In her paper, ‘Massiveness + Openness = New Literacies of Participation’, Bonnie Stewart (2013) proposes that:

even if many models of MOOC reflect attempts by elite gatekeeping institutions and corporate interests to maintain control, market dominance, and the right to determine what counts as knowledge (Stewart, 2012), MOOCs may none the less serve as a Trojan horse for the sociocultural development of participatory perspectives and literacies (p. 229).

Stewart’s point is that even if a MOOC (or xMOOC) holds a view of scale that emphasizes return on investment through the number of course completers and privileges notions of information delivery/transmission over communication (p. 231), if there is a capacity for networking through some kind of chat system with user profiles, users can generate their own networks which enable and foster the development of participatory cultures with the ethos of new literacies (p. 229). For Stewart, it is this ability for learners to take control over their own learning, and to be involved as producers of knowledge within MOOCs (or indeed, through any networked learning) which makes digital education potentially transformational. Community culture is key, with the Internet viewed ‘not as a technology but as a medium of human engagement’ (p. 231).

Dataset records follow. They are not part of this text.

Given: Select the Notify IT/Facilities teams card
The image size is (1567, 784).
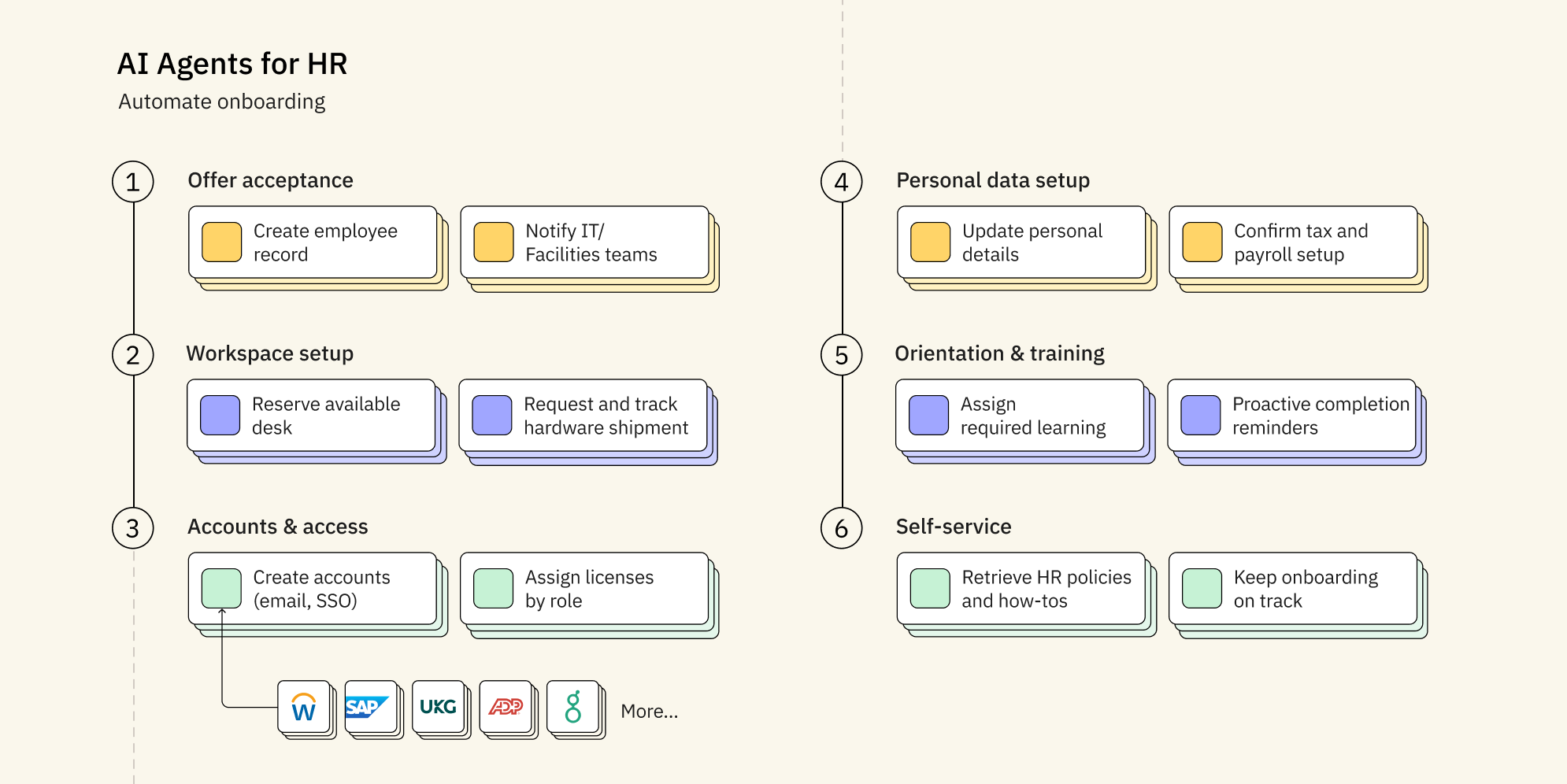Looking at the screenshot, I should click(x=585, y=242).
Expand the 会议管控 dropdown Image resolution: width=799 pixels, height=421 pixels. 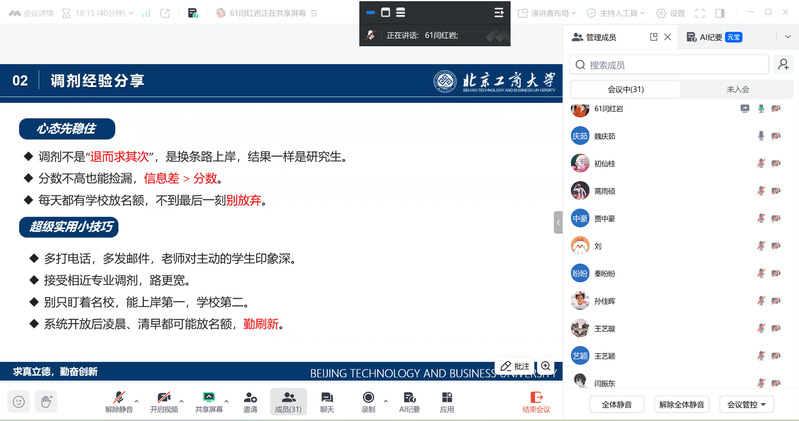pos(749,404)
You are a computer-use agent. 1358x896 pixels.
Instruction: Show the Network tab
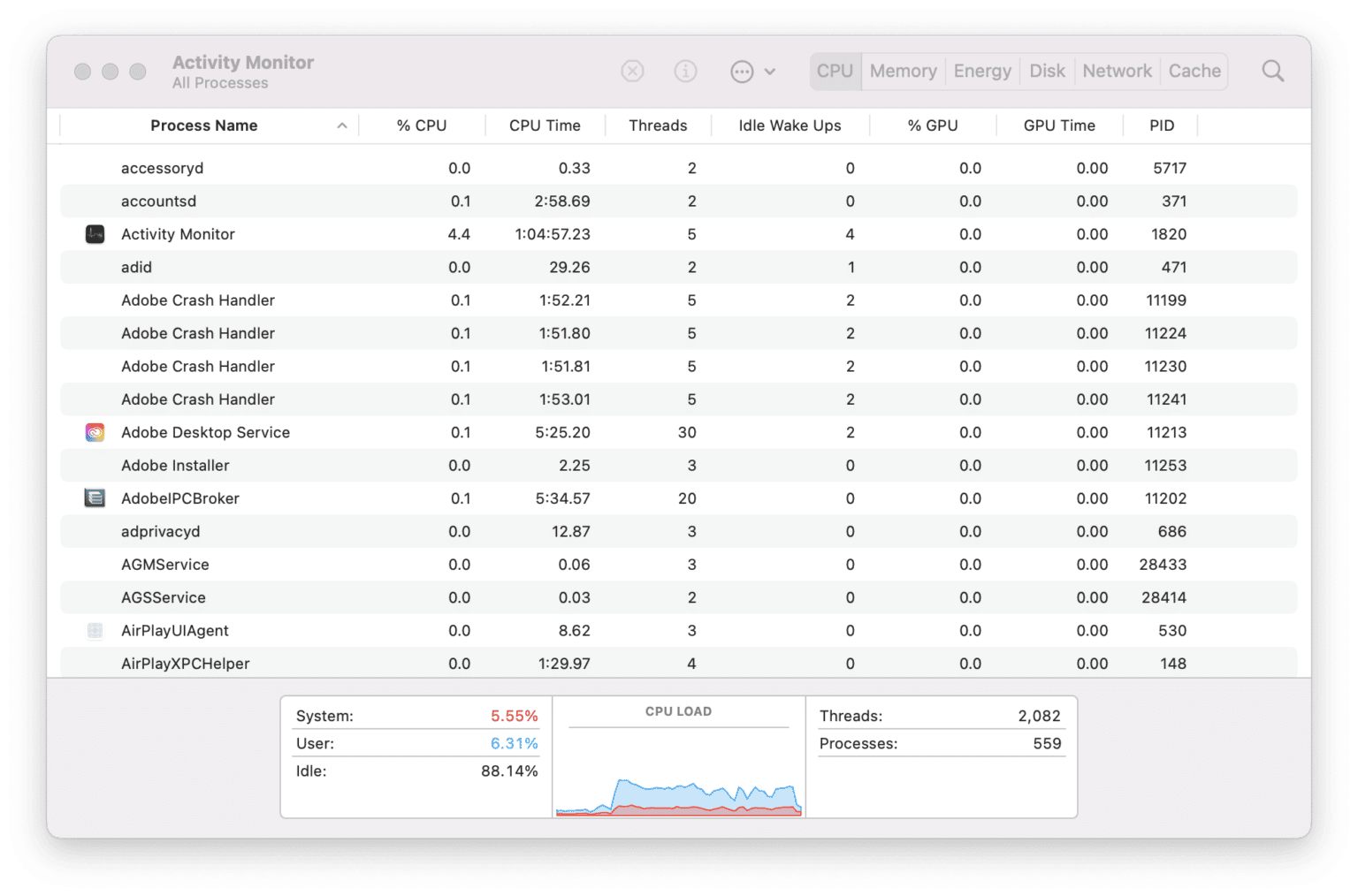1117,71

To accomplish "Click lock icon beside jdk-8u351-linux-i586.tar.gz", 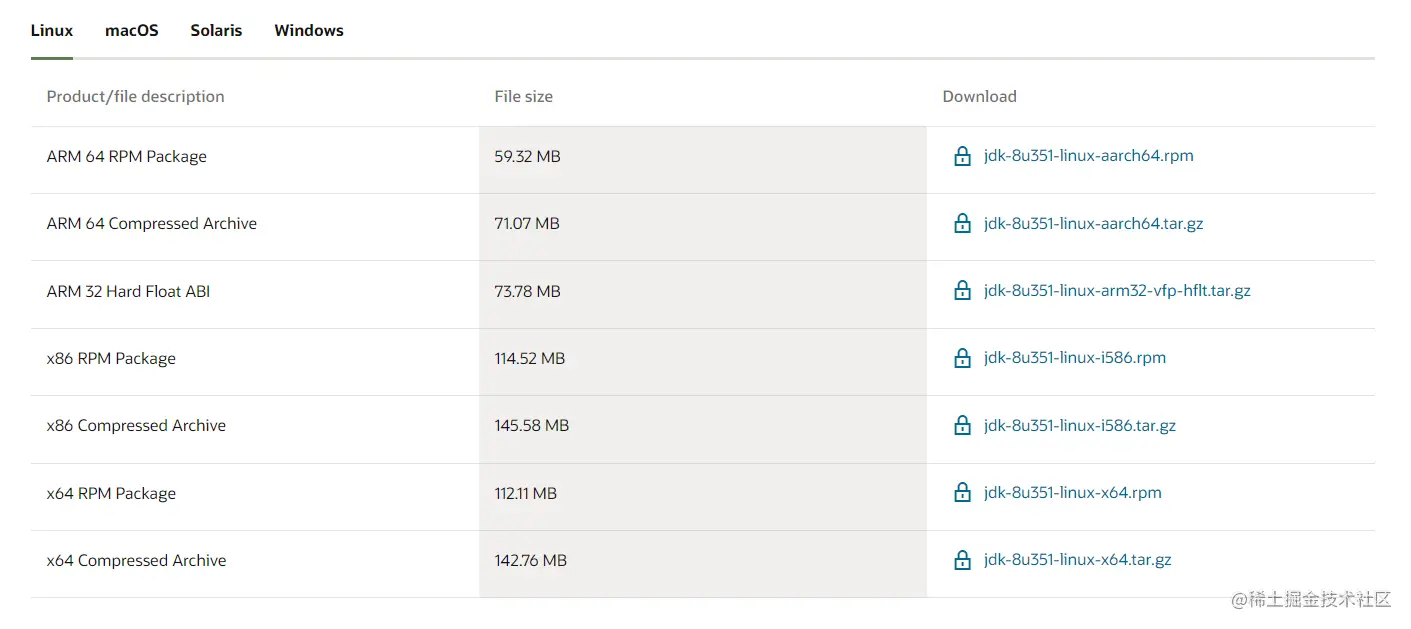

It’s noteworthy that this participatory, community driven culture is absent from the 1958 prediction, and continues to be absent in many technology driven education ‘solutions’ marketed commercially. However, it the idea that access to participatory culture (Jenkins, 2006) is the opportunity offered to education through technology also raises some questions for me. Stewart suggests that MOOCs can help to proliferate the ethos of new literacies by exposing learners to participatory learning (p. 232) – which I don’t doubt – but how are these new literacies developed? Merely through exposure and practice? Learning involves both practice and reflection (see, for example, Downes, 2017 in Connectivism and Learning MOOC), and without an awareness of what it means to be literate (i.e. new literacies literate), I wonder how this reflection is fostered.

It could be that in this thinking I am just trapped in a cycle of thinking about literacies as threshold-based skills which need to be developed rather than as social practices (Stewart addresses this on p. 232 of the same paper), but I worry that more than exposure to new literacy practices such as generating, remixing and repurposing knowledge (new and existing) is required to create the condition of (new) literacy. Perhaps my fears are unfounded, and such literacies develop through acculturation into social practices.. but nonetheless such fears bear thinking about.





Lifestream, Tweets

More on the ethics of netnography. In this slide presentation, Kozinets highlights the difficulty of separating text and data from the person who generated it and asserts that, therefore, online research has to be considered research of human subjects rather than research of social space, and relevant ethical standards applied. Such considerations include attending to the possibility of ‘decloaking’ or ‘cracking’ anonymised data.

In conversation with my brother, who works in digital health research, over the last week, he suggested that a core problem is that many of the people involved in collecting data are unaware of how to crack anonymised data, and therefore underestimate the risk of this. Protecting privacy is complicated.